At the time, Afghanistan was mostly controlled by the Taliban. And with the UN's relations with the Islamic militia dicey at best, the country was deemed too dangerous for the international body's political and humanitarian missions.
With scant first-hand reporting available, horrific stories of suffering, gruesome tales of civil war, and information on the growing strength of Arab extremists in the country only occasionally made international news cycles.
That all changed after the terrorist attacks of September 11, 2001, in New York, Washington, and Pennsylvania. Within a month, foreign troops had invaded the country. By November, the Taliban had fled the capital, Kabul. And in the space of weeks Vendrell saw his position change dramatically, as he and other international diplomats scrambled to put together a post-Taliban government.
Vendrell -- having served as the UN secretary-general's personal envoy to Afghanistan, as head of the UN Special Mission to Afghanistan, and as an EU special representative -- has a unique perspective on events in Afghanistan. Never more so now that the country is embroiled in a political crisis as the result of flawed presidential elections on August 20.
In an interview with RFE/RL, Vendrell says it took phone calls from numerous world leaders and feverish diplomacy in Kabul by U.S. Senator John Kerry to persuade incumbent President Hamid Karzai to agree to a runoff against his main challenger, Abdullah Abdullah, on November 7.
Good Omen
Vendrell's overall prognosis is that the second-round vote is a good omen for Afghan democracy.
"The more credible the new president is, the better -- the more credibility he has, first with the Afghan public and, secondly, of course, with the international community, who are so deeply involved, particularly in the Western countries and with Western public opinion,” he says.
“So I think it is good, but this does not mean that everything will be fine now," he adds.

● **Your goal**
Carry on the excerpt about Vendrell and the Afghan runoff election from its last sentence.

Saved entries
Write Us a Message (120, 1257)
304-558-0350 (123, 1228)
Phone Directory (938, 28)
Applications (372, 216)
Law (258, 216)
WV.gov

● **Task answer**
Vendrell, who retired as the EU's special envoy in 2008, is skeptical that any election in Afghanistan can truly be free and fair. He sees the precarious security situation in Pashtun-populated regions of southern and eastern Afghanistan along the Pakistan border as a particularly formidable hurdle.
Despite the increased number of Western troops sent to those regions in the past year, security had not improved, he says. Seeing this motivated some Afghan political players to commit fraud in the August 20 vote, he suggests.
"Given the security situation, there is going to be half the Pashtun districts where it will be very hard for the people to go and vote, and also it will also be very hard for any monitoring or observation to take place,” he says.
“And that is why I feel that any Pashtun candidate [who] wanted to win in the election would have to resort to an element of fraud in order to make up for the fact that many of his natural supporters would not be able to cast their votes."
Karzai, a Pashtun, and Abdullah, a Tajik-Pashtun, each received support that crossed ethnic and regional boundaries. But the mutual accusations of fraud that followed the first round at times developed ethnic undertones, with hawks from Karzai's side portraying themselves as protectors of Pashtuns, and hawks from Abdullah's side as protectors of Tajiks.
Vendrell says the notion that a coalition between Karzai and Abdullah could work is misguided. The two men already shared power in interim and transitional administrations between 2001 and 2005, Vendrell notes.
"There was such a coalition government in practice, and it led to paralysis," he says.
Vendrell suggests that a transitional emergency administration might be the best way to govern the country.
Such an administration, Vendrell says, would have to include Karzai, Abdullah, and other well-known Afghan political leaders, including parliamentarians and civil-society leaders.
"This government would have to agree before being established to a very clear program of reforms and a very clear time frame to undertake them,” he says.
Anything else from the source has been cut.